Perspective: When is a diagnosis “wrong” or just “uncertain”?

June, 2017

By Charles A. Pilcher MD FACEP

In a March 2017 article in Emergency Medicine News, Dr. Justin Morgenstern astutely observes that “Doctors don’t make definitive diagnoses, [but] our patients are certainly under the illusion that we do.”

Dr. Morgenstern hits the nail on the head here. Uncertainty is a significant part of the practice of medicine, and how both doctors and patients deal with that uncertainty and communicate with each other about that uncertainty can play a significant role in improving patient safety. He proposes a novel concept: Determine the probability of a disease and quantify the level of uncertainty present in each “diagnosis.”
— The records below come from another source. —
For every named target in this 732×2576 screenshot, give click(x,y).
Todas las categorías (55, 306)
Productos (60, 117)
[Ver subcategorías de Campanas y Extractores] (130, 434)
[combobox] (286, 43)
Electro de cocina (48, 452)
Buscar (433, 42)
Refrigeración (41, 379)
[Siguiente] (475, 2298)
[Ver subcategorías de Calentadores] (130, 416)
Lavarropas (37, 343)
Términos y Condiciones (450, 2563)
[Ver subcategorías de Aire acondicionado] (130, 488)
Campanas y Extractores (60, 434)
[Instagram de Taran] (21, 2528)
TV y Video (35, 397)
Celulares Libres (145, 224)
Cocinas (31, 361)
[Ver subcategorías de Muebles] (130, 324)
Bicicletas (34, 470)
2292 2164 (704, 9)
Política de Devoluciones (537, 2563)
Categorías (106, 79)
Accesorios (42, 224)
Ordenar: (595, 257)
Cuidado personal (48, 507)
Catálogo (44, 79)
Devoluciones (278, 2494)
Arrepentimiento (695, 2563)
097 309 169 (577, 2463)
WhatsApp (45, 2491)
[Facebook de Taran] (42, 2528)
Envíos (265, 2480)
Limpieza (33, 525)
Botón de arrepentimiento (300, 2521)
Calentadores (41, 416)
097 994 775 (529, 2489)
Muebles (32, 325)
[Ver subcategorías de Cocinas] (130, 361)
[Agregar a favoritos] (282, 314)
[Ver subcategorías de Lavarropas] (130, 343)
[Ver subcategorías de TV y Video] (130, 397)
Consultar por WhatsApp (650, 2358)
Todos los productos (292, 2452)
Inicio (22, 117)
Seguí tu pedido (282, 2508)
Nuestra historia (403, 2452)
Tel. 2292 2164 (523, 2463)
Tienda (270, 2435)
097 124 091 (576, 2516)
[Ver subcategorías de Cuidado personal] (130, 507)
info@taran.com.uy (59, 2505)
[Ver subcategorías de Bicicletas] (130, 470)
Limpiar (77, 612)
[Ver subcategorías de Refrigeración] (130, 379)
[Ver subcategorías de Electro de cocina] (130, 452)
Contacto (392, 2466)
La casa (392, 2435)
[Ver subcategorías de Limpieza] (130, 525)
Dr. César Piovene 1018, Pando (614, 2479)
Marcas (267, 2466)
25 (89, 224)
What Dr. Morgenstern is talking about here is one of the 4 most common “cognitive biases”: Diagnosis Momentum. Once a “diagnosis” is made, it tends to perpetuate itself, even if the patient’s course is not going as expected. Every provider must be astute enough to stop and ask “What else might this be?”

In the past 4 years, I have posted 3 “Perspective” articles on the role of cognitive biases  in diagnostic error. [See links below. / CP] Besides diagnosis momentum, the other cognitive biases in the top 4 are anchoring bias, confirmation bias and over-confidence bias. Every med mal lawsuit contains an element of at least one of these – if not all 4. As a patient safety advocate, my goal is to do whatever we can to eliminate such biases and improve the quality, efficiency and safety of patient care.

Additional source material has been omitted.